**Exercise task A**
Count the lines in the rows below that contain the string "Given", treating uppercase and lowercase as different. Give only the number.

**Selected excerpt**
|---|

Active Discussion About Passive Components

People talk about active and passive components like they are two distinct classes of electronic parts. When sourcing components on a BOM, you have the passives, which are the little things that are cheaper than a dime a dozen, and then the rest that make up the bulk of the cost. Diodes and transistors definitely fall into the cheap little things category, but aren’t necessarily passive components, so what IS the difference?

Resistors, Capacitors, Inductors, Transformers, Diodes*, and Memristors

That’s the list. Those are your passive components. Well, it’s not that easy. Also add in a bunch of types of sensors, because they are still passive. A photoresistor is a sensor but it’s still a resistor, even though its resistance changes based on an external influence. Any sensor whose measurement is a change in resistance, capacitance, or inductance still qualifies as a passive device. Also for fun let’s add a piezo buzzer.

The memristor is weird because it has only recently been proven to exist despite being theorized in the 70s, and is still not quite commercially available. There are now theories about meminductors and memcapacitors, which would also be passive devices, but they don’t exist yet.

It Depends on What Your Definition of Active Is

Part of the problem is it seems people have varying definitions of active. Rather than debunk all the wrong ones and spread bad ideas, here’s what’s correct. A device is active if any of these conditions are met:

  • It is a source of power
  • It amplifies power
  • It acts as a switch

Applying this to the obviously active devices, like microcontrollers, it makes sense. It does all of those things on a GPIO pin. A transistor can amplify or act as a switch. A battery is a source of power.

A circuit remains passive until a single active component is added, so an RC or LC network is still passive. A piezo buzzer has an equivalent circuit of entirely passive elements, so it is also a passive device.

The equivalent circuit of a piezo buzzer is all passive elements.

As a side note, every circuit has at least one active device (a source of power). Also, an electromechanical device like a physical switch is considered passive.

The Diode

There is an exception with the diode. The vast majority of the time, it is a passive device, so it’s handy to just add it to the list of passive devices and mostly forget about it. It wouldn’t be interesting, though, unless we delve into what makes it sometimes active for that single, and rarely used exception, and to do that we have to get into quantum tunneling.

The tunnel diode is very fast (microwave frequencies), and is used in frequency converters and detectors, especially in space where its resistance to ionizing radiation, low voltage, high frequency, and longevity are desirable qualities. There is a specific condition of the tunnel diode in which it has negative resistance so that increasing voltage results in decreased current. Even the tunnel diode acts like a normal passive diode everywhere except this special region.

|---|

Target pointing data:
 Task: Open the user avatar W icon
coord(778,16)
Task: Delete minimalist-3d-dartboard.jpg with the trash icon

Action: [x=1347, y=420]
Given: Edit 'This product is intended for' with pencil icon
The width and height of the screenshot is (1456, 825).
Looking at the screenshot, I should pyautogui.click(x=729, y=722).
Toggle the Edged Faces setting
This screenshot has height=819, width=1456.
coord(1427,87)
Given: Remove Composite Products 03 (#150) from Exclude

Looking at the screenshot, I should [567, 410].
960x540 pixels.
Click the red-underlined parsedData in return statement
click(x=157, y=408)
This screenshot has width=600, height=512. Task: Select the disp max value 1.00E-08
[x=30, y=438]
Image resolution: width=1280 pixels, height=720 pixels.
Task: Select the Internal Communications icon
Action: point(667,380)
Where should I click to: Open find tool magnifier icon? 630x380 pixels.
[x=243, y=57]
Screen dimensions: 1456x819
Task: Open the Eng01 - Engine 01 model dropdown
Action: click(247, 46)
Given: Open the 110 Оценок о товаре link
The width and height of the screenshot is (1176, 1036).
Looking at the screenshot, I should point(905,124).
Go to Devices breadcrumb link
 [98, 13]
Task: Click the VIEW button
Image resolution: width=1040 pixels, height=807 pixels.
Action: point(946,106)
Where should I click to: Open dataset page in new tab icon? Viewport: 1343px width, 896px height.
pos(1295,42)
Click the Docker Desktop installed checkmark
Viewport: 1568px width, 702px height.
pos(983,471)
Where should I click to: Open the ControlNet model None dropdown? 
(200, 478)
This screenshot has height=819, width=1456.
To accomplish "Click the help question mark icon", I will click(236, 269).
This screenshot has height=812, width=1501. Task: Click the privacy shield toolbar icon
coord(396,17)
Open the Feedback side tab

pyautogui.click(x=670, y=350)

|---|

**Exercise task B**
In the article on passive components, what three conditions make a device active?

**Task output A**
3

**Task output B**
It is a source of power, it amplifies power, or it acts as a switch.